Page text:
- - - -
Nasal solar dermatitis or most commonly referred to as Collie nose is a nose affliction seen often in Collies. However, Collie nose can also afflict other breeds including Australian Shepherds, Shetland Sheepdogs, and other related breed types. Collie nose is caused by prolonged exposure to the sun in dogs that lack correct pigmentation on the nose. Correct pigmentation of the nose can be hereditary but can also develop later from disease or scarring. The entire nose may lack coloring or only small portions of black coloring may be missing.
De-pigmentation of the nose is also known as Dudley nose. The nose may appear black when the pup is born but as he ages, the nose coloring can fade or even disappear. There have been cases where the pigmentation returns following a period of time of no coloring. Snow nose is different as it occurs during the winter months only to have the correct pigmentation return in the spring.
Nasal solar dermatitis is mainly seen in sun-filled regions of the US like California and Florida. The nose may first appear normal excluding the black pigment normally seen in dogs. As the nose is exposed to sunlight, the skin around the nose and that between the muzzle and nose will become irritated. As the problem persists, the hair will fall out and the affected skin forms a crusty scab and may ooze discharge. When left untreated or with prolonged sun exposure, the nose can become fully covered with the affliction. The skin may begin to bleed and the ulceration can ultimately lead to skin cancer.
Other similar skin disorders can be confused with nasal solar dermatitis. However, this disorder is distinguishable by the fact that the lack of skin pigmentation on the nose was missing before the dermatitis developed. Other similar diseases will cause the pigmentation to disappear after the disease begins. But with all cases, exposure to the sun can increase the severity of the diseases.
Beginning treatment for Collie nose is removing the dog from the sun. Because exposure to ultraviolet rays can also be harmful, even days with cloudy skies should be avoided. The affected dog should be kept indoors as much as possible to prevent exposure. Sunscreens or sun blocks with SPF of 30 or higher can be applied 30 minutes prior to sun exposure but this generally doesn't help since dogs tend to lick the product away.
For minor irritations, the affected area can be treated with hydrocortisone but major afflictions should be examined by a veterinarian. A biopsy may need to be completed to check for skin cancer. In some cases, owners with dogs that lack pigmentation on the nose have the nose tattooed with black ink. This can be done when the pup is young to help avoid potential problems in the future.
Owners of dogs that lack nose pigmentation should take preventative measures to keep the nose protected. This can mean that your pet may not be able to visit the beach or play outside on a regular basis. Sunlight should be avoided when it is most intense (9 a.m. to 4 p.m.) and if the dog allows, use a sunscreen to shield the nose from ultraviolet rays. At the first signs of irritation, apply proper treatment and always seek veterinarian care should your dog not respond to treatment or the ulceration worsens.
- - - -
Information supplied:
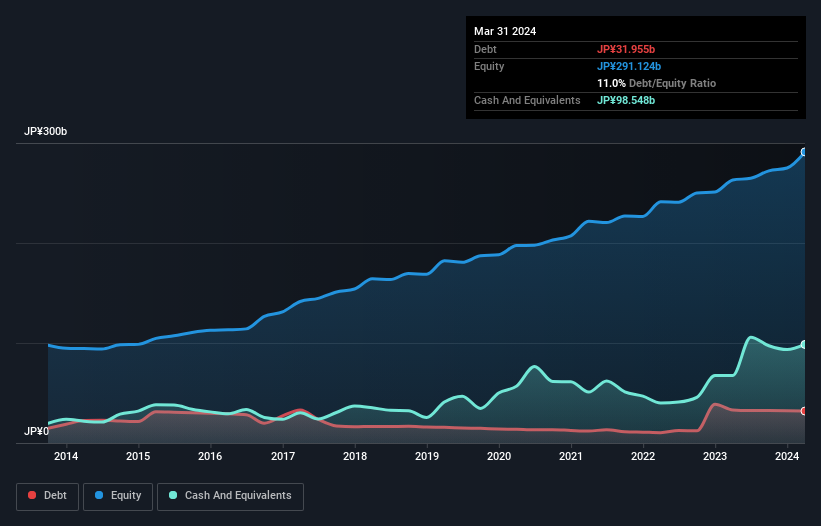Click the red Debt legend dot

coord(33,495)
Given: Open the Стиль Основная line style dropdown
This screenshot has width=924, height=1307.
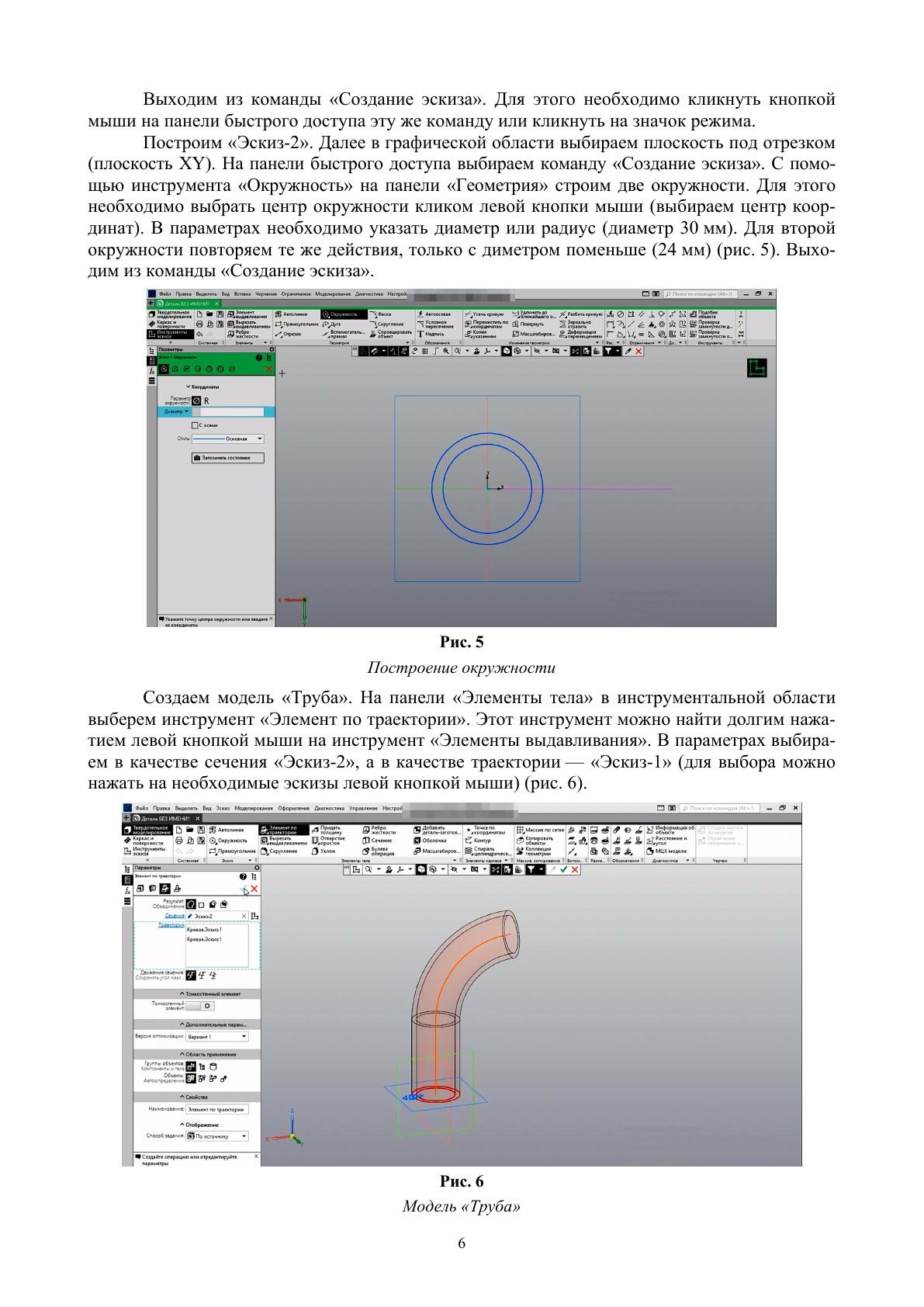Looking at the screenshot, I should pos(228,439).
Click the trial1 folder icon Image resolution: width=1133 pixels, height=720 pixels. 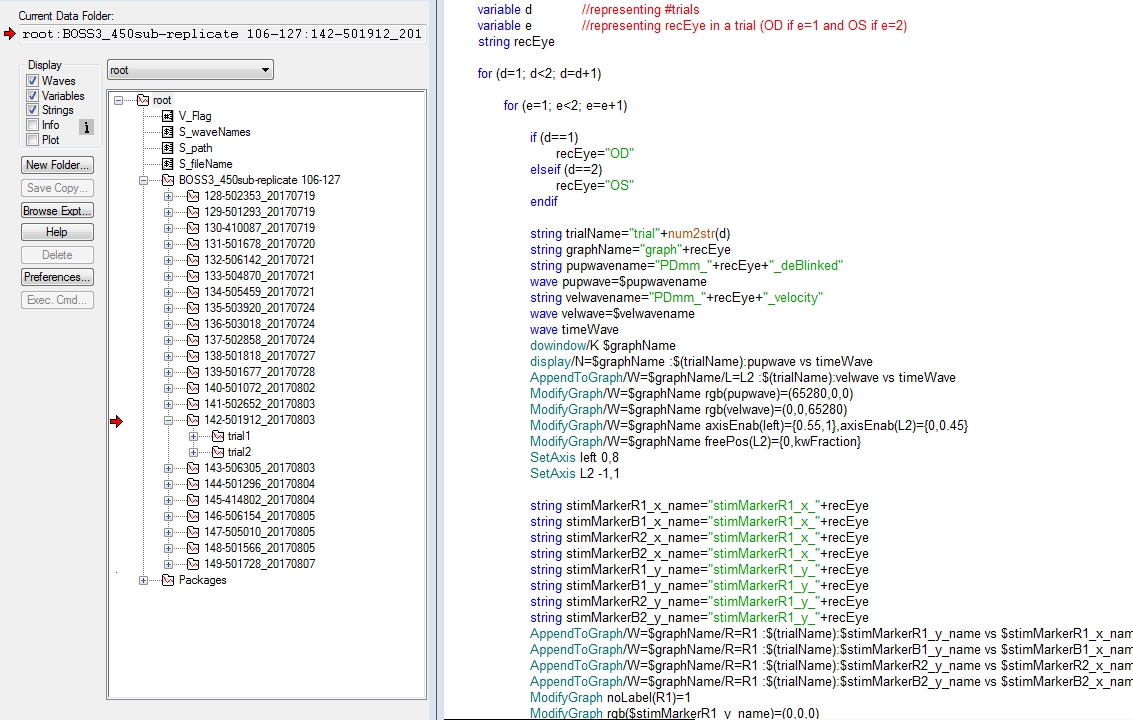pyautogui.click(x=218, y=436)
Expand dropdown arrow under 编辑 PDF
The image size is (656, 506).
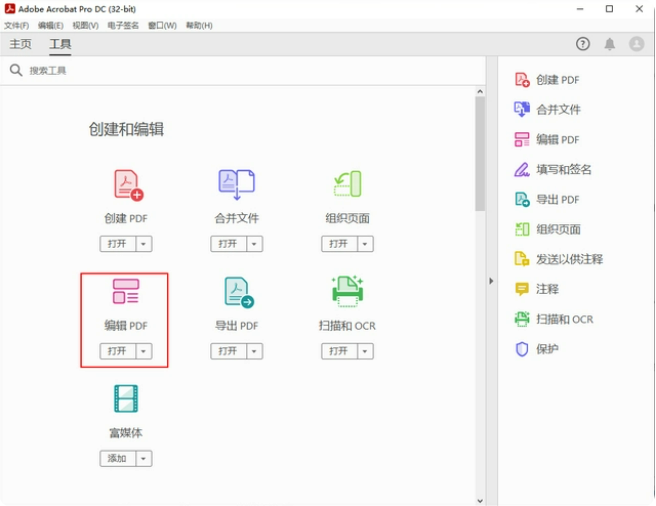tap(144, 351)
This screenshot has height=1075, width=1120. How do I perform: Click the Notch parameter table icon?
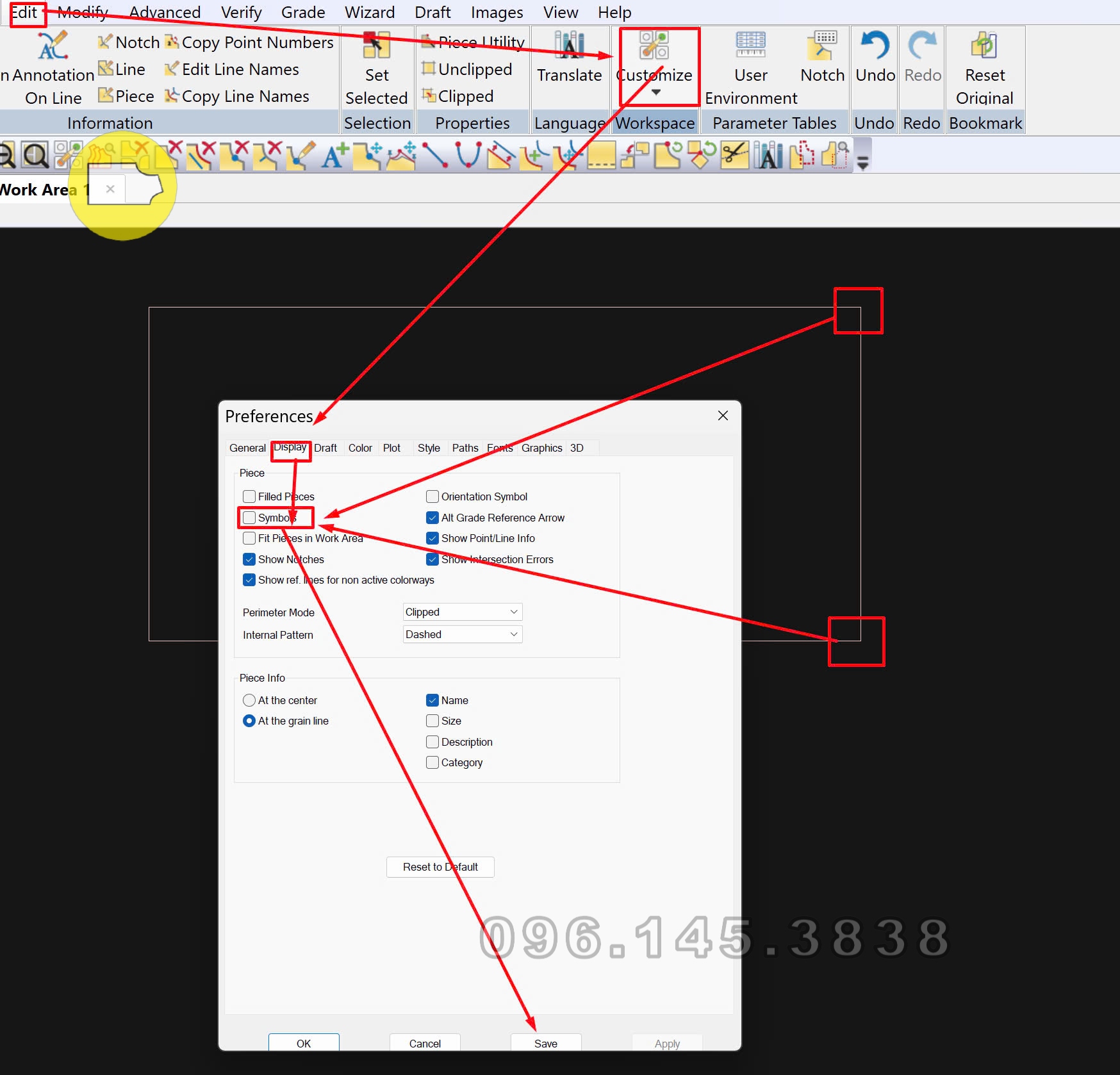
- - - -
Activity list:
a - Output the part of the Collie nose text starting with "Beginning treatment for" and going on through "in the future.".
b - Using the Collie nose text, explain in one to three sentences why putting sunscreen on an affected dog generally doesn't help.
You can leave the listing aside.

Answers to this exercise:
a -
Beginning treatment for Collie nose is removing the dog from the sun. Because exposure to ultraviolet rays can also be harmful, even days with cloudy skies should be avoided. The affected dog should be kept indoors as much as possible to prevent exposure. Sunscreens or sun blocks with SPF of 30 or higher can be applied 30 minutes prior to sun exposure but this generally doesn't help since dogs tend to lick the product away.
For minor irritations, the affected area can be treated with hydrocortisone but major afflictions should be examined by a veterinarian. A biopsy may need to be completed to check for skin cancer. In some cases, owners with dogs that lack pigmentation on the nose have the nose tattooed with black ink. This can be done when the pup is young to help avoid potential problems in the future.

b - Sunscreen generally doesn't help because dogs tend to lick the product away. This holds even when a product with SPF 30 or higher is applied 30 minutes before sun exposure.